Recent studies are showing interest in how the brain responds to anesthesia, and by extension, sedation therapy for medical procedures. As a board certified Sedation Dentist, I often put patients under for more complicated and often painful procedures, such as full mouth extractions and reconstruction, extensive gum lifts, and restorative procedures. The reason for this, much like general anesthesia, is that many medical procedures are simply too long and/or painful to be endured by a conscious patient — both for their comfort and our mutual safety. Stress from pain can lead to shock and that can lead to complications such as adrenal overload and heart failure. It also helps the doctor and his staff from being injured or injuring a thrashing or difficult patient. All of these scenarios are something nobody, patient nor doctor, wants.
Until recently, there has been very little research on what happens to our brains when sedation and anesthesia wear off. Of course, as many of you know, anesthesia and sedation derail the brain’s pain and consciousness processing — allowing the patient to painlessly endure surgery with little to no memory of the procedure.

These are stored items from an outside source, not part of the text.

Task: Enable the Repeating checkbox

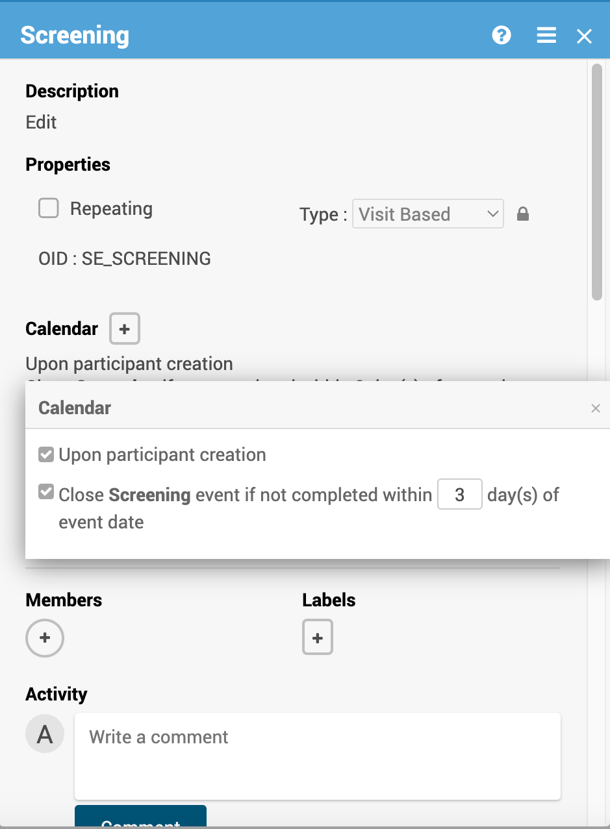Action: (49, 208)
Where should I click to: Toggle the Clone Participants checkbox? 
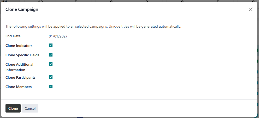tap(51, 77)
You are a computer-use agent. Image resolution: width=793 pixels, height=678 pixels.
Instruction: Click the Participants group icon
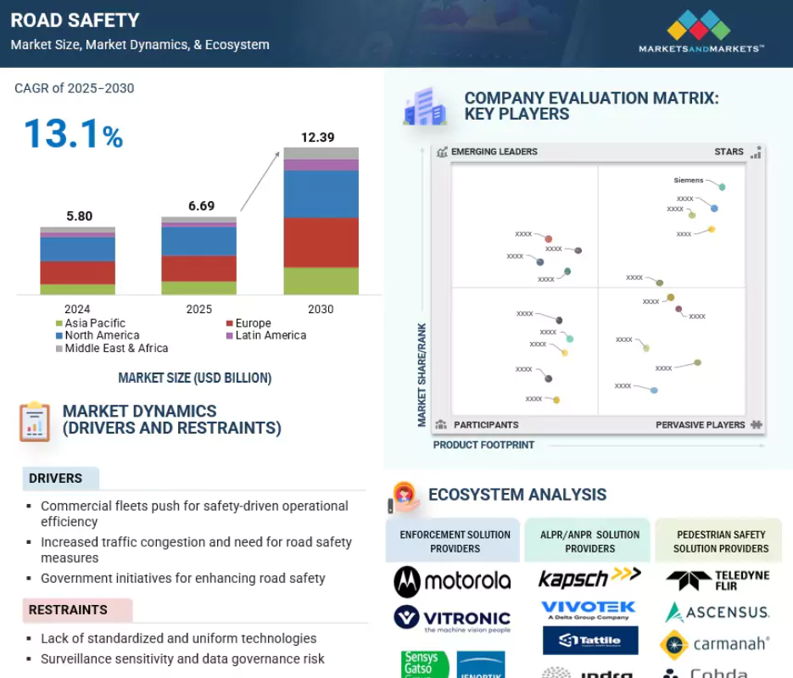(x=441, y=424)
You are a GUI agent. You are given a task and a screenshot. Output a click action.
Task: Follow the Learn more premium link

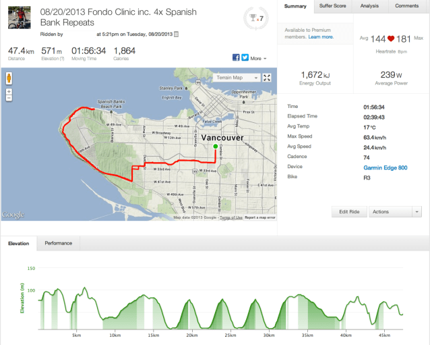[319, 38]
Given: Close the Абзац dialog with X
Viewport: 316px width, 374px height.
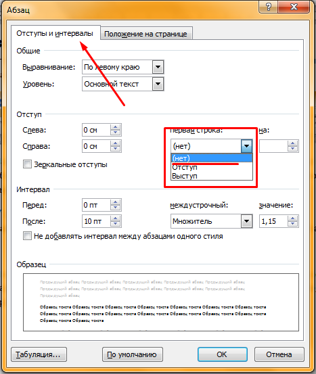Looking at the screenshot, I should coord(294,7).
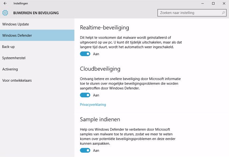Screen dimensions: 229x157
Task: Click the Sample indienen heading
Action: pos(100,120)
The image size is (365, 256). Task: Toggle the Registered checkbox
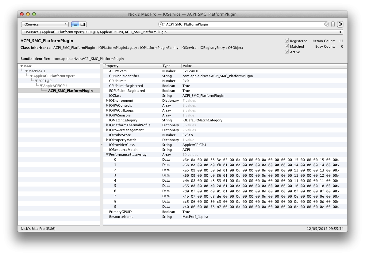pos(287,41)
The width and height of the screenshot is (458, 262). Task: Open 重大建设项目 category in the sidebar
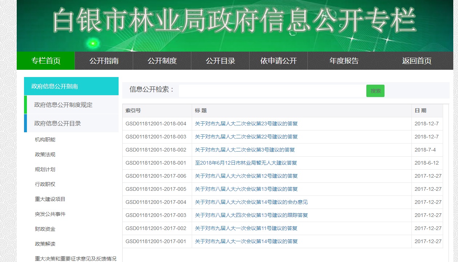[50, 199]
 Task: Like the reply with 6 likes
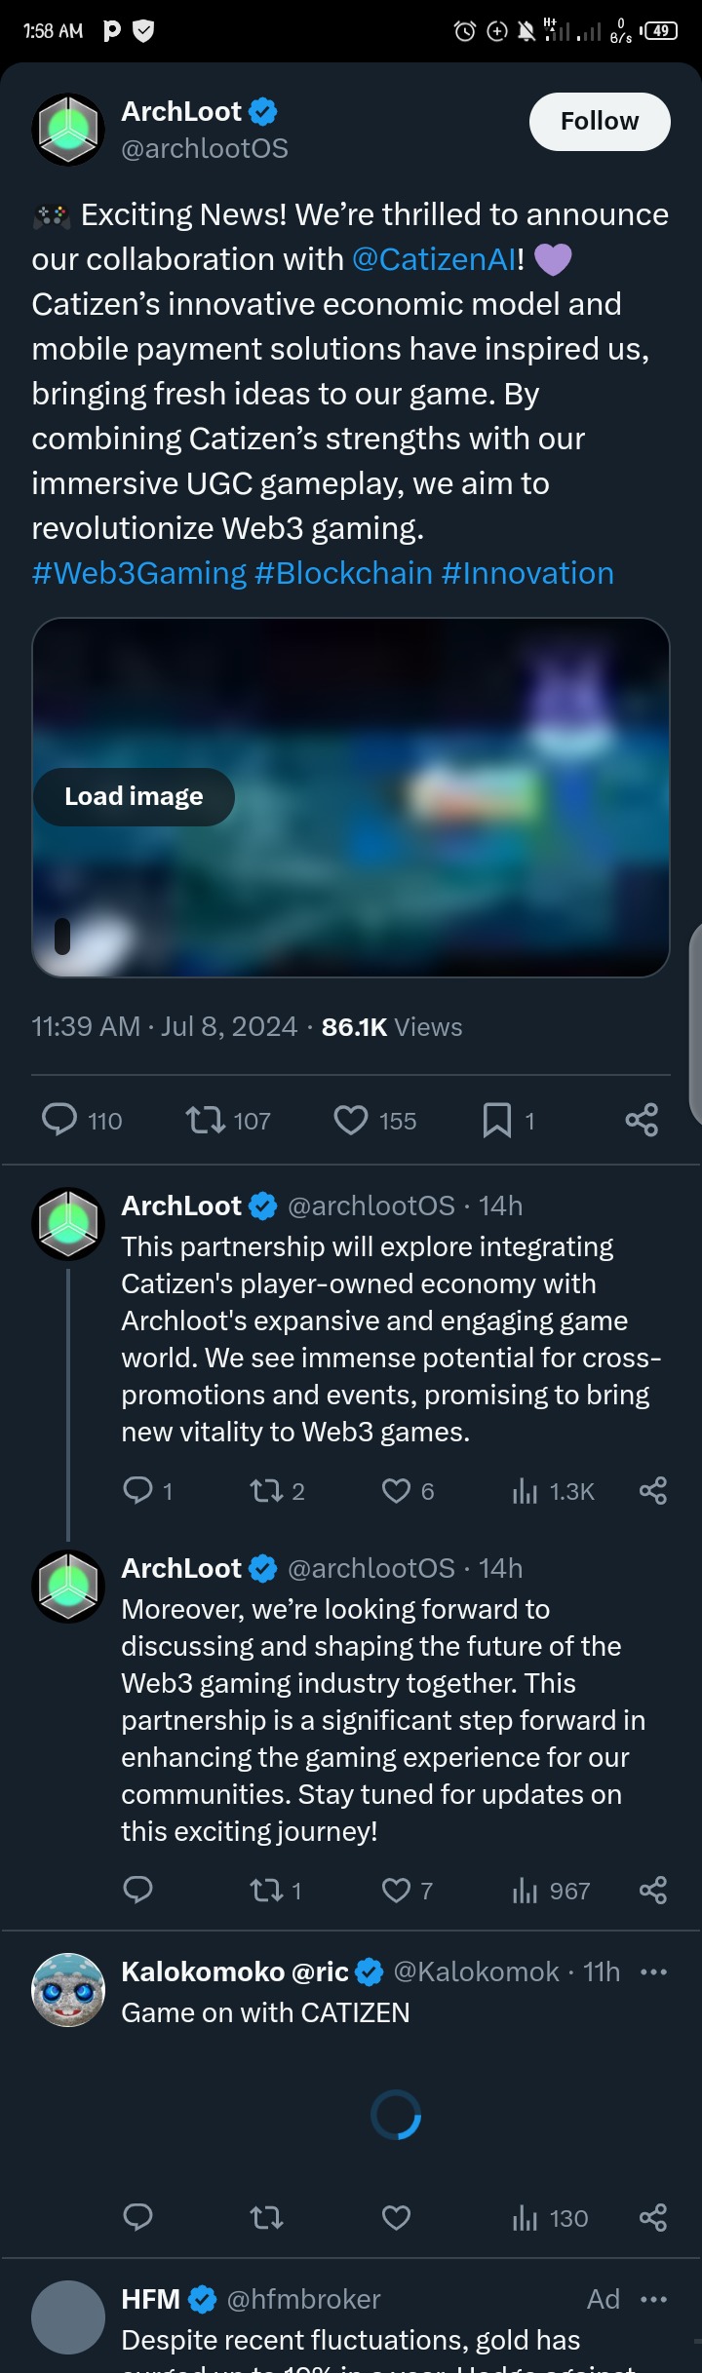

Our bodies are incredible machines, and very little short of traumatic, permanent injury or death can truly change how it functions. When a patient returns to consciousness, they retain all of their faculties and all functions return to normal as soon as the body is done processing the sedative or anesthesia. As it turns out, according to this article from Science Daily, that much like computers, our brains ‘reboot’ when we come out of anesthesia. It is not a straightforward process — there are various points where our brains stop to check function and then proceed to the next point.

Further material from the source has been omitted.